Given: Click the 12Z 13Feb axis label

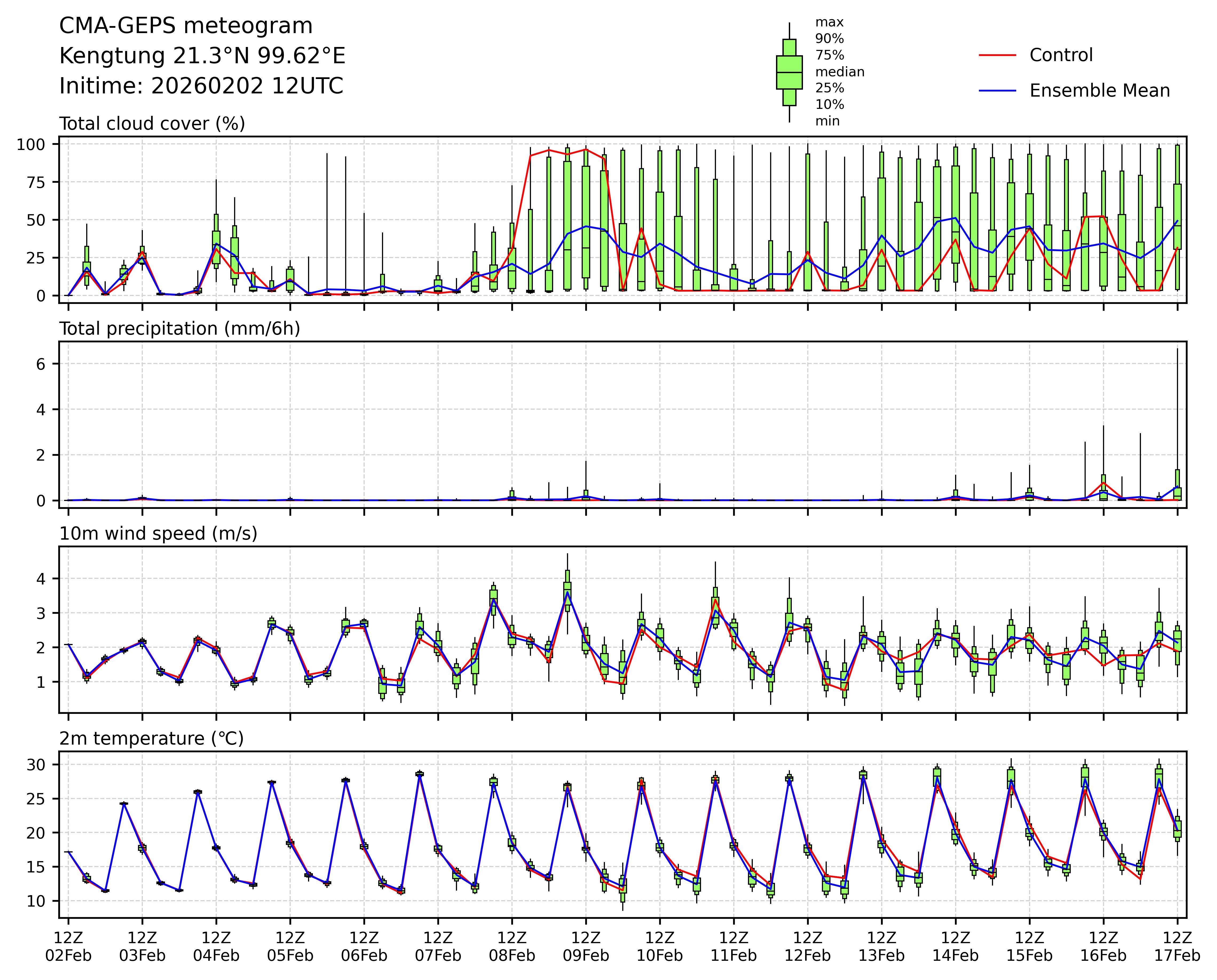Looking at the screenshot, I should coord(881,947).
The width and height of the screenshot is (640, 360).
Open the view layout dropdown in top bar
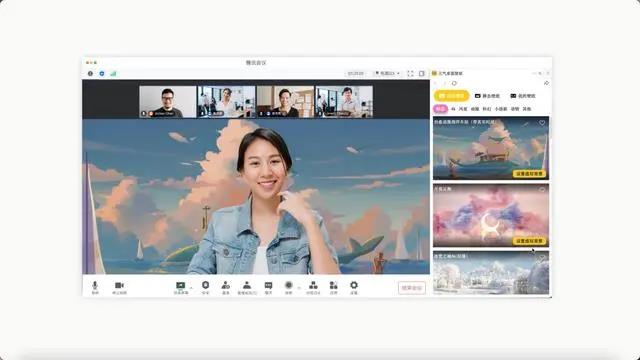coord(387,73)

......

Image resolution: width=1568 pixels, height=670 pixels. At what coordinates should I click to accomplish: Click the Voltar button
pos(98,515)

......

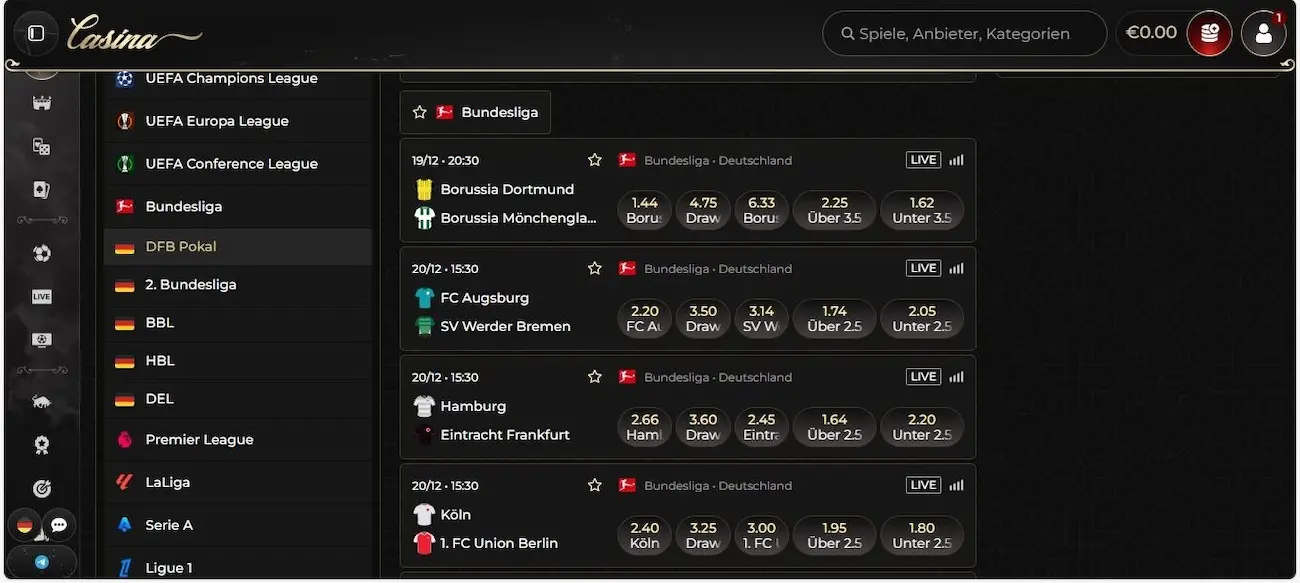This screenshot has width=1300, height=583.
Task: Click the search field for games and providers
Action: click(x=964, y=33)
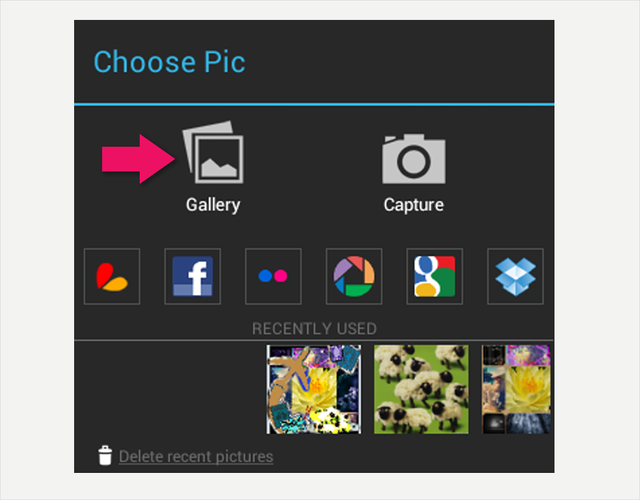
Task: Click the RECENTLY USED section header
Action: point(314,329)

......

Exercise aim — Copy out the items from the line containing "The width and" through the line containing "coord(387,73)", both included, leaving out the pictures.

Result of the task —
The width and height of the screenshot is (640, 360).
Open the view layout dropdown in top bar
coord(387,73)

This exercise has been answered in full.